#### [About this exercise]
Resume the project write-up on Twitter sentiment and stock market performance below, continuing after its last sentence.

#### [Selected passage]
..............................

Hypothesis
The COVID-19 pandemic has not only had an unprecedented effect on community life, but has also significantly impacted the global economy. From retirement investments and small business operations, to large revenue impacts on the world’s foremost corporations, this pandemic has certainly fostered much difficulty. Such difficulty further exacerbates global economic obstacles.
Building on available R libraries covered in previous course exercises, this project intends to utilize natural language processing (NLP) and sentiment analysis to predict the performance of the United States economy. To achieve this, this project will examine tweets from Twitter, analyze their sentiments, and see if a connection exists between digital social sentiments and stock market performance.
The following hypothesis and research questions guided this project’s research and technical development:
- Hypothesis: Twitter sentiments influence stock market performance during a global pandemic.
- Research Question 1: Are Twitter sentiments able to accurately predict stock market performance during a global pandemic?
- Research Question 2: Do global Twitter sentiments have a significant impact on the United States’ economic performance?
- Research Question 3: Do positive and negative sentiments correlate with increases or decreases in market performance?
Method
To limit scope, this project will solely examine the S&P 500 index, a strong indicator of domestic economic performance as a whole. The tweets, however, will be collected on a global scale. Given the significant impact of global outlooks on the foremost economies, in addition to the global presence of the COVID-19 pandemic, this was a most logical inclusion with regard to data collection and analysis.
Tools: This project’s data collection was a semi-manual data collection effort, interfaced through the Twitter API and the R programming language. All development was conducted in the RStudio integrated development environment (IDE). To best approach data analysis and visualization outputs, a number of R libraries were used, in addition to some external development resources. Such resources are either mentioned in the “Code”, or cited in “References.” The R libraries used included NLP, twitteR, syuzhet, tm, RColorBrewer, ROAuth, wordcloud, and ggplot2.
Collection: This project consisted of an extensive collection effort conducted over the course of a business week. Prior to official analysis, a test run was completed to ensure the script functioned properly.
This project focuses on two prominent Twitter hashtags, #coronavirus and #COVID19. Given the relatively equal engagement with these two hashtags (an assertion made from social platform trend observations, rather than evidenced fact), it was important to analyze both. This also provided an interesting sub-study of sorts - seeing which, if either, had a more significant impact on stock market performance.

..............................

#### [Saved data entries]
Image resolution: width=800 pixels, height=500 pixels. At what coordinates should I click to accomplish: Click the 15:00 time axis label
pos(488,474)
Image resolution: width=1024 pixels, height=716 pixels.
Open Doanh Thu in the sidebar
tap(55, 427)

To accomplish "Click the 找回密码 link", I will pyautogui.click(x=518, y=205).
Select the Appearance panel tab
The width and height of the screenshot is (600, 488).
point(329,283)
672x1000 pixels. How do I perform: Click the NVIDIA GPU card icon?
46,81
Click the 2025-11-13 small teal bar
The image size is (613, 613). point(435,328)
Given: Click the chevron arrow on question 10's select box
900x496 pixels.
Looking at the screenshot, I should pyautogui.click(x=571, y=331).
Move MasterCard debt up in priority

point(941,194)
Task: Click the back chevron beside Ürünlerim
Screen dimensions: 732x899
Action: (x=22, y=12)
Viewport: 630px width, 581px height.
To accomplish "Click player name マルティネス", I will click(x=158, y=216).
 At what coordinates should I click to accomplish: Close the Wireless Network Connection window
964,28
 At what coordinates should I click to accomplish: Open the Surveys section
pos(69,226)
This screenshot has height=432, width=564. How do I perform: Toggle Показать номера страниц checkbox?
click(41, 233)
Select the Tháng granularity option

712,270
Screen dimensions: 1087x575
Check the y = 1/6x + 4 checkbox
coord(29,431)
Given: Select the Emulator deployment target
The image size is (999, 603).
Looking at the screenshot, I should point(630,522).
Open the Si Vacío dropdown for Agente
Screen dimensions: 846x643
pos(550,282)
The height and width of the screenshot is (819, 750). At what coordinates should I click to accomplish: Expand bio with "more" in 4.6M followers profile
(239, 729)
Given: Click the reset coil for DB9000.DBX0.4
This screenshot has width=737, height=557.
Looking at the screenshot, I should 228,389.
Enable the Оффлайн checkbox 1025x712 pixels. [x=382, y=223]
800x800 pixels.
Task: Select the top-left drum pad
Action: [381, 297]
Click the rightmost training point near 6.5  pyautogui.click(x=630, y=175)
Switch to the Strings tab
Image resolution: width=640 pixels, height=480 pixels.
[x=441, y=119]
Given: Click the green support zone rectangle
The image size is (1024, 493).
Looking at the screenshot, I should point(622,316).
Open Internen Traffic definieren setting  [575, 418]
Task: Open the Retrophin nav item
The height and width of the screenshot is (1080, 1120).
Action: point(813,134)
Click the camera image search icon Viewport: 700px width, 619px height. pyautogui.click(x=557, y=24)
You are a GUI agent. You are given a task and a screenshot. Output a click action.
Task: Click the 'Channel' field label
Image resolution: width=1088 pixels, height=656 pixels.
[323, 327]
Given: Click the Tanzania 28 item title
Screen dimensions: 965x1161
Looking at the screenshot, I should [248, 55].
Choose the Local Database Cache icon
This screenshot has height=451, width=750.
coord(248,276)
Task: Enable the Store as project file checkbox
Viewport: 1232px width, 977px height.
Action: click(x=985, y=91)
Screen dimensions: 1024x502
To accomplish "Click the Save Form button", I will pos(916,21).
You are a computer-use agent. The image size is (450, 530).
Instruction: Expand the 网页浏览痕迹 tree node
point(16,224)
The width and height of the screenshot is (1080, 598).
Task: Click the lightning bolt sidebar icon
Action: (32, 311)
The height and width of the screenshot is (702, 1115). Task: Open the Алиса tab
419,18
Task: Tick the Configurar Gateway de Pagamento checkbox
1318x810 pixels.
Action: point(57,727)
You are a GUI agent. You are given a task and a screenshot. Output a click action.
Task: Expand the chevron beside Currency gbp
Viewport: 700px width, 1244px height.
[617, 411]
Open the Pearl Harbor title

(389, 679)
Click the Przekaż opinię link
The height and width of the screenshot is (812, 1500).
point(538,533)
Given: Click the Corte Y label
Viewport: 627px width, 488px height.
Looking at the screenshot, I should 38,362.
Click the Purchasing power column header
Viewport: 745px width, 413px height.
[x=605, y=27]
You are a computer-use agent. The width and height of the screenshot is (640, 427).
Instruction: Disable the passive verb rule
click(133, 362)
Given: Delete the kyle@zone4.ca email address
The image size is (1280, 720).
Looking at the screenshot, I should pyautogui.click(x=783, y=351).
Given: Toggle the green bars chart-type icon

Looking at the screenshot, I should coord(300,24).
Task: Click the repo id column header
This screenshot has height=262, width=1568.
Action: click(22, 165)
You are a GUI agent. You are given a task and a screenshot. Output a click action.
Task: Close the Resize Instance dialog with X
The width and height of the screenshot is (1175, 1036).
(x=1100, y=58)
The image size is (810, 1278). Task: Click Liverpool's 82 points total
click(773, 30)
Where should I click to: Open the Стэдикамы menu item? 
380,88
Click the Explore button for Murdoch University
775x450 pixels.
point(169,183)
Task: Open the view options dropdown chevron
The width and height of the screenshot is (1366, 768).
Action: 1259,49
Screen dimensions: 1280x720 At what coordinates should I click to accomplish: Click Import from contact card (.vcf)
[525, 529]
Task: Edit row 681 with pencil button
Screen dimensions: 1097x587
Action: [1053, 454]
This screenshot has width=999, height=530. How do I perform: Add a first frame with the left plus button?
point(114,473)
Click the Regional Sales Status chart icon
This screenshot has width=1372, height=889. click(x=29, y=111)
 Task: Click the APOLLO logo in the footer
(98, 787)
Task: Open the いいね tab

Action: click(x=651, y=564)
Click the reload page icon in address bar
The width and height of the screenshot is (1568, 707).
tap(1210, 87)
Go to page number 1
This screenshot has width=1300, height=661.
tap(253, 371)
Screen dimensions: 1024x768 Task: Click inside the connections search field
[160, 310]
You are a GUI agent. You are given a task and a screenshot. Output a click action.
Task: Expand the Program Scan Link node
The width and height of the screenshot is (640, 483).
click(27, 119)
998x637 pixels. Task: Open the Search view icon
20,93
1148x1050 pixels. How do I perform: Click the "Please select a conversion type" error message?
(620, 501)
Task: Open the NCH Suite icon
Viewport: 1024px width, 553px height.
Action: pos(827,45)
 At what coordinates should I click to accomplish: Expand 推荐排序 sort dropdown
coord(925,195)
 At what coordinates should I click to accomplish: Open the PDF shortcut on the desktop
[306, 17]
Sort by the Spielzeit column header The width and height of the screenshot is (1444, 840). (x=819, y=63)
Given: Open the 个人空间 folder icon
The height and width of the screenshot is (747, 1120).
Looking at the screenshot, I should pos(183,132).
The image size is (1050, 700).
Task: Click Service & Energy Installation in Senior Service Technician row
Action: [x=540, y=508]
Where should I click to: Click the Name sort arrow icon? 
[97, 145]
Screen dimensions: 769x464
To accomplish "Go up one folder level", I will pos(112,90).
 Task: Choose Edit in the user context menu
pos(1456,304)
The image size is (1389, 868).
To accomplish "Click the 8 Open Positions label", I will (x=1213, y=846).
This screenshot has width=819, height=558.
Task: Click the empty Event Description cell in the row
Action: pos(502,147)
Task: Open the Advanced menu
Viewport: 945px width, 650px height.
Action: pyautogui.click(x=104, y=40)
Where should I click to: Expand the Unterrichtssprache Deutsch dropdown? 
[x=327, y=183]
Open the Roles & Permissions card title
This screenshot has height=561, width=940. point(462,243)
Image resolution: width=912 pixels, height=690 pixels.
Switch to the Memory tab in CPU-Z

..............................

#### [Result below]
For each of the aforementioned hashtags, 1,000 tweets were collected daily, for 5 days, during the April 20, 2020 – April 24, 2020 date range. Thus, a total of 2,000 tweets were collected daily between both hashtags, bringing the 5-day total to 10,000 tweets. The collection was limited to 5 weekdays, reflecting the active days of the United States stock market. Apart from the total number of collected tweets (n), other search and collection parameters adhered to the following considerations: search terms were limited to the aforementioned hashtags, tweets were bound by the aforementioned date range, and all tweets had to be in English. Given the study’s emphasis on global impact, no geocode parameters were specified in the search function
Outputs: This project produced original visualizations in the form of word clouds, sentiment bar plots, and sentiment line plots. S&P500 charts for the specified dates were externally sourced.
Considerations: Given the sensitivity of health-related topics and the vast range of sentiments evident in social posts, raw tweets were only in possession for the duration of the collection period. Once all final visualizations were created and confirmed to be consistent with script parameters, all raw tweets were securely deleted, despite them being public facing. Furthermore, the text processing portions of the R script ensures to remove any and all user identifiers from collected tweets, such that the analysis functions only focus on the true essence of a given tweet.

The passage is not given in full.